# Data supplied
########################################
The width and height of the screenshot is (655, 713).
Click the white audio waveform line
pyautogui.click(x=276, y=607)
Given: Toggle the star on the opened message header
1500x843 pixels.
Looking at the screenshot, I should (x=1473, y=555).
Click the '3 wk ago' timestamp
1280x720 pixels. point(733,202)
########################################
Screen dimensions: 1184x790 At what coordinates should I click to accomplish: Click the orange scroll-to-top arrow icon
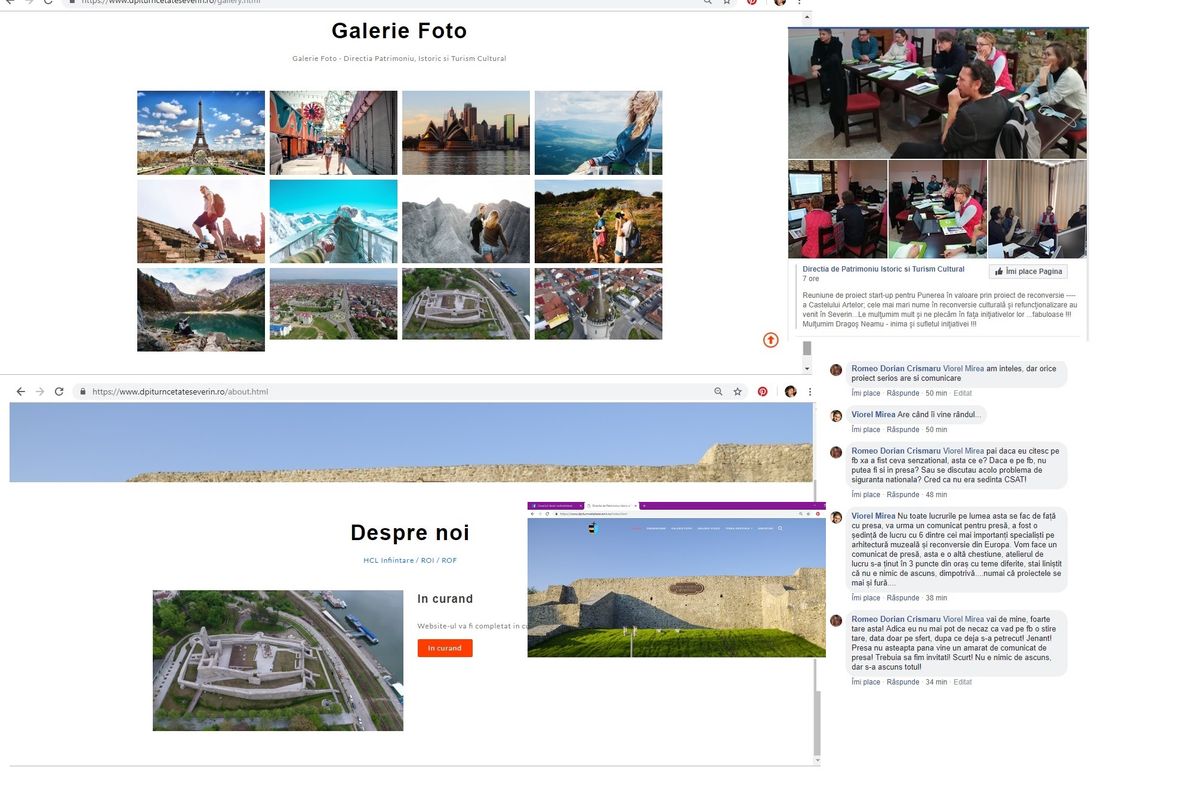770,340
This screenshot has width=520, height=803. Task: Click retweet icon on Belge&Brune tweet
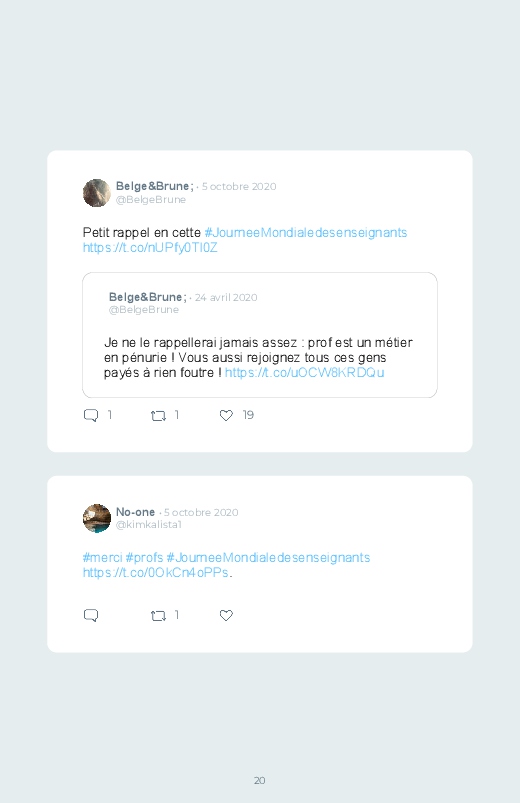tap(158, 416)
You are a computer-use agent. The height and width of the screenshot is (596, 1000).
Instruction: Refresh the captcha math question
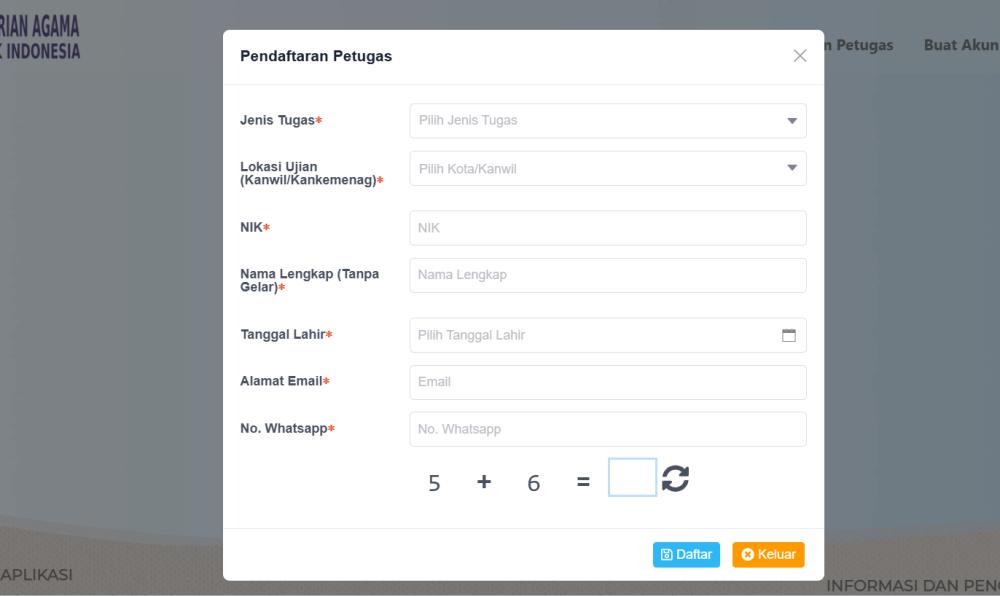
########################################
# Directions
In the records above, find the line with "Screen dimensions: 1184x790" and the line with "Instruction: Refresh the", then restate word for word only those two lines and all lines between, omitting pictures.

# Answer to this problem
Screen dimensions: 1184x790 At what coordinates should I click to accomplish: Click the orange scroll-to-top arrow icon
770,340
This screenshot has width=520, height=803. Task: Click retweet icon on Belge&Brune tweet
tap(158, 416)
You are a computer-use agent. The height and width of the screenshot is (596, 1000).
Instruction: Refresh the captcha math question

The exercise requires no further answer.